### TASK DESCRIPTION:
Starting from the line that contains "Click the code", output every remaining line of the records below exactly as it appears, that line and the last one included.

### EXERCISE DATA:
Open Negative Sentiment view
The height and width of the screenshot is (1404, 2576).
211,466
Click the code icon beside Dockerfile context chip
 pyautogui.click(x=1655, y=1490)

### OUTPUT OF THE EXERCISE:
Click the code icon beside Dockerfile context chip
 pyautogui.click(x=1655, y=1490)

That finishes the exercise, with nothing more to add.